Para ficar no exemplo da pesquisa agropecuária, a relevância desse trabalho é amplamente reconhecida. O Brasil deixou de ser importador de alimentos e se transformou em potência agropecuária graças às pesquisas da Embrapa e de outras instituições públicas, com impacto direto na redução da pobreza, na segurança alimentar e no crescimento econômico. Tecnologias como, por exemplo dentre tantos outros, a fixação de nitrogênio; o plantio direto; a tropicalização da soja; o melhoramento genético de animais e plantas e os avanços no manejo integrado de pragas mudaram a história do país, gerando ganhos científicos, ambientais, econômicos e sociais.

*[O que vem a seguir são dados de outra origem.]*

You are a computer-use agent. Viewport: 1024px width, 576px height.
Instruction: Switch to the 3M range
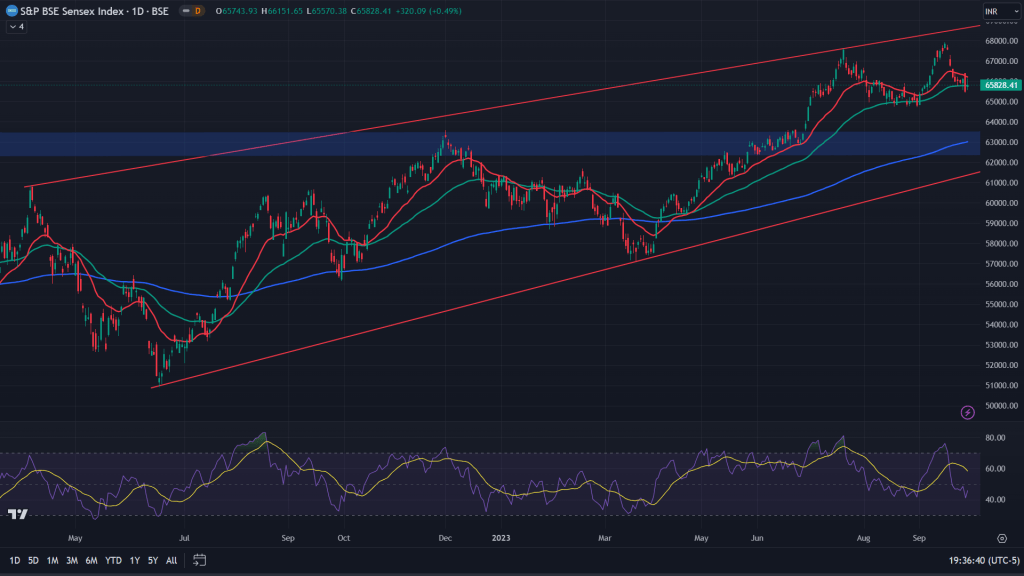pyautogui.click(x=72, y=560)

A conceituada revista Forbes, recentemente publicou o ranking global de cientistas no mundo e arrolou inúmeros pesquisadores da Embrapa e suas realizações. Dito ranking pode ser verificado por intermédio do link: https://forbes.com.br/forbesagro/2023/08/ninho-de-genios-os-doutores-da-embrapa-no-ranking-global-reserch-com-2023/#foto1
Recentemente, a pesquisadora Mariangela Hungria (uma das ranqueadas pela Forbes) foi laureada com o prêmio World Food Prize, (equivalente ao Prêmio Nobel, na agropecuária) como reconhecimento mundial por suas contribuições científicas. Contudo, em muito breve ela será aposentada compulsoriamente, mesmo em plena capacidade de trabalho.
Não se sabe sequer se será possível substituí-la e, caso isso ocorra, levará pelo menos duas décadas para que outro profissional atinja o mesmo patamar de excelência. Esse exemplo ilustra de forma cristalina o risco de desperdiçarmos capital humano único e insubstituível. Adicione-se a hipótese de a pesquisadora – e outros mais - decidirem transferir-se para outro país que lhes deem condições de trabalho pelo menos similares e tanto ela como os outros passarão a produzir para esse novo país que não investiu nenhum centavo nas suas formações.
A esperança é que a maioria dos ministros do STF entenda que defender a ciência brasileira é o passo mais importante neste momento e abdique de praticar ato contrário aos interesses nacionais.